A fecha de hoy, todo parece
indicar, que Pedro Sánchez sigue sin ser capaz de recabar de otros partidos los
apoyos necesarios para su investidura, por ello, no es nada descabellado decir,
que otra opción podría ser que el PSOE presentara a otro candidato, alguien de
consenso que pudiese ser apoyado por una amplia mayoría de la Cámara. Parece
cada vez más claro, que el problema no es el PSOE como partido, que el problema
es el propio Pedro Sánchez y su sectaria camarilla.
Teodoro García Egea,
secretario general del Partido Popular, ha dado una solución que por supuesto,
este PSOE jamás apoyará, gobierno de coalición PP-Ciudadanos con la abstención
del PSOE. Si el que ganó las elecciones con una exigua mayoría es incapaz de
llegar a acuerdos para formar gobierno, parece lógico que quien quedó detrás de
él lo intente.
Lo cierto es, que nuestra
economía empieza a resentirse del bloqueo político que padecemos, y ya hay
numerosos índices económicos que nos indican lo que se nos avecina.

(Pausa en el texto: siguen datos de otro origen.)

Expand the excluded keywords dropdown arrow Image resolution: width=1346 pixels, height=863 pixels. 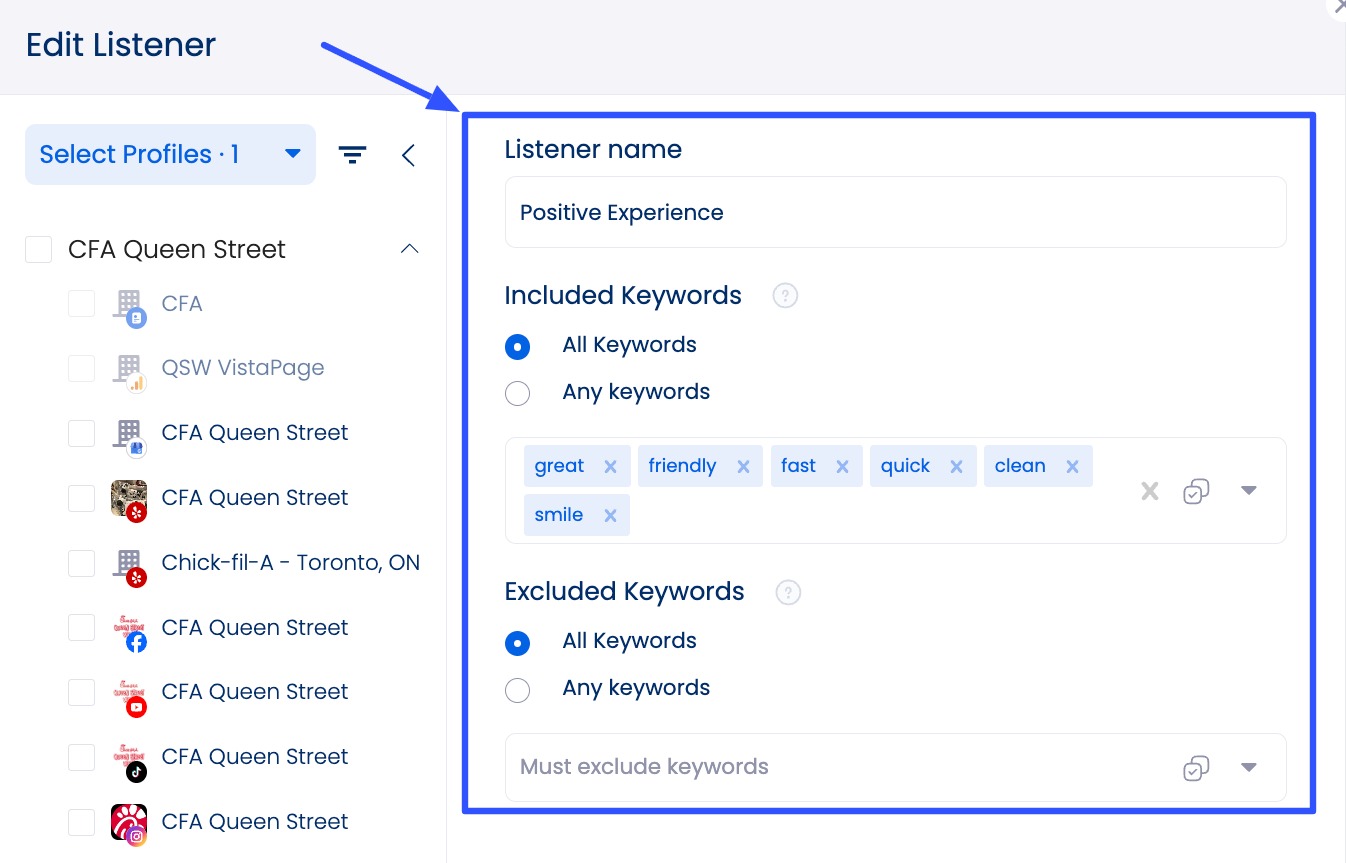coord(1248,768)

La inercia
del crecimiento duró lo que duró, lo que funcionó hace dos años ya no tiene
porqué funcionar ahora, o se hacen reformas y ajustes encaminados a corregir desviaciones
y a reactivar nuestra economía, reformas y ajustes solicitados
muchos de ellos por la propia UE que Podemos nuca aceptaría si fuese miembro de
un gobierno de Frente Popular, o mucho me temo que este Zapatero 2 nos
llevará a la misma situación a la que nos llevó Zapatero 1, pues la obsesión de
Sánchez por seguir en el poder, le hará incluso ofrecer y gastar lo que no tenemos.